=== TAREAS POR REALIZAR ===
A – Según el fragmento sobre el doble asesinato de Entrevías, ¿en qué fecha tomaron el taxi Angeles y María Francisca?
B – Retome el relato del doble asesinato de Entrevías a continuación de su última oración.

=== FRAGMENTO DEL DOCUMENTO ===
Angeles y María Francisca eran compañeras de desgracia, unidas por la noche y por la jeringuilla. Aquella madrugada del 25 de abril de 1985 cogieron un taxi y se dirigieron a Entrevías en busca de las dosis que precisaban. Posiblemente el trabajo se había dado mal y quizá no habían hecho ni un solo cliente. Quién sabe. Pero lo más probable es que no tuvieran ni un duro. "No importa... nos lo darán fiado, como otras veces", pensaron ellas.
Esta vez, sin embargo, las cosas iban a ser muy diferentes. Los camellos estaban hartos de darles la mercancía sin recibir nada a cambio. Y el negocio es el negocio: el pago es al contado. Nadie sabe lo que sucedió a partir de ese momento. Lo cierto es que de nada sirvieron las súplicas de las muchachas ni sus promesas de que al día siguiente iban a pagar. Porque una lluvia de golpes, asestados por manos que empuñaban palos y cayados, les trituró los huesos y desgarró sus carnes.
El grupo de homicidios de la Brigada Judicial se hizo cargo de las investigaciones del doble asesinato, y aunque desde el primer momento orientaron las sospechas hacia una de las principales familias de traficantes de Entrevías, no pudieron reunir suficientes indicios para detenerlos.

=== Extractos del conjunto de datos ===
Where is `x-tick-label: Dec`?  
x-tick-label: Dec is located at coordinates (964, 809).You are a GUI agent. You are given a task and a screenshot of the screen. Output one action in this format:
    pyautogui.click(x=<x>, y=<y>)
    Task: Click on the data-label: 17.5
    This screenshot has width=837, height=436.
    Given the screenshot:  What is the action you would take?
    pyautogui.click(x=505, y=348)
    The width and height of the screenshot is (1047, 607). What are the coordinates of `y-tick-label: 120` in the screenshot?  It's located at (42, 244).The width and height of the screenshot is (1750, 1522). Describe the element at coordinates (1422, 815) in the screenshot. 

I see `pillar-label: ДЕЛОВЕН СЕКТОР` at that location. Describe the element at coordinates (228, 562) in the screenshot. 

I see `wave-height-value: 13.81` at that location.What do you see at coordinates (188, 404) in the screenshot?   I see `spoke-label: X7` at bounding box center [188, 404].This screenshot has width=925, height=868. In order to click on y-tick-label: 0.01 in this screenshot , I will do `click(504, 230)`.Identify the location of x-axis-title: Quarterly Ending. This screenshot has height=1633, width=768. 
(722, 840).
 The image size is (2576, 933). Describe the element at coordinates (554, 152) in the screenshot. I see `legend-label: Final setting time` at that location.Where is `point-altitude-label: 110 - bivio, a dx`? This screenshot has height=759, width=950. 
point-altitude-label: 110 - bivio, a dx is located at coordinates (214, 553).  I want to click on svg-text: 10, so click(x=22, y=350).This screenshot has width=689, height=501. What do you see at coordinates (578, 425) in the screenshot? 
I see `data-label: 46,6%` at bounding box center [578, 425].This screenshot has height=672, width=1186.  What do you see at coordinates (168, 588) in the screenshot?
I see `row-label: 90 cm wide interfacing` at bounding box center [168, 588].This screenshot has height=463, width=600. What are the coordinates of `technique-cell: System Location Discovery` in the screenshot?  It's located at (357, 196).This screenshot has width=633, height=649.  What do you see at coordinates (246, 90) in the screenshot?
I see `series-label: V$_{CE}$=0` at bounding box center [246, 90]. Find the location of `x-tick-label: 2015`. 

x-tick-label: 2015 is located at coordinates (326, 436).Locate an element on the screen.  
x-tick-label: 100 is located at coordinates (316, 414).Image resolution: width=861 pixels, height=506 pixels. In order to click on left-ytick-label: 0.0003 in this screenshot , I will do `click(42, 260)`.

=== SUS RESPUESTAS ===
A – En la madrugada del 25 de abril de 1985.

B –
Testimonio sorpresa
Pero el 1 de abril, exactamente un año después del doble crimen, ocurrió lo inesperado. Enriqueta Arincón Silva, de 18 años, apodada La Mona, fue detenida en la comisaría de Entrevías, acusada de haber vendido unas papelinas a un drogadicto. Debido a que vivía muy cerca de donde se produjo el doble asesinato, la joven fue interrogada sobre si sabía algo de aquel espeluznante caso. Y así relató que Ángeles y María Francisca habían ido a su casa la misma noche de su muerte para comprar heroína. Como ella no tenía droga, les envió al domicilio de otros traficantes, que no eran otros que aquellos de los que la policía sospechaba desde hacía tanto tiempo. Así lo declaró ella ante un abogado. Y así lo firmó con su dedo pulgar impregnado en tinta, ya que no sabía leer ni escribir.Tras la confesión de La Mona, los sospechosos fueron detenidos y encarcelados provisionalmente. El 13 de mayo de 1986, justo el día antes de que tuviera que comparecer ante el juez para ratificarse en sus acusaciones contra los presuntos homicidas, Enriqueta Arincón falleció en el hospital Gregorio Marañón por el deterioro físico que le había producido su adicción a los estupefacientes, según el parte del médico de guardia. Sin embargo, la policía sigue convencida en la actualidad de que la inoportuna muerte de la única testigo del doble crimen se debió a otras causas. "Alguien decidió cerrarle la boca para siempre", sentencia hoy con convicción uno de los inspectores que llevaron el caso.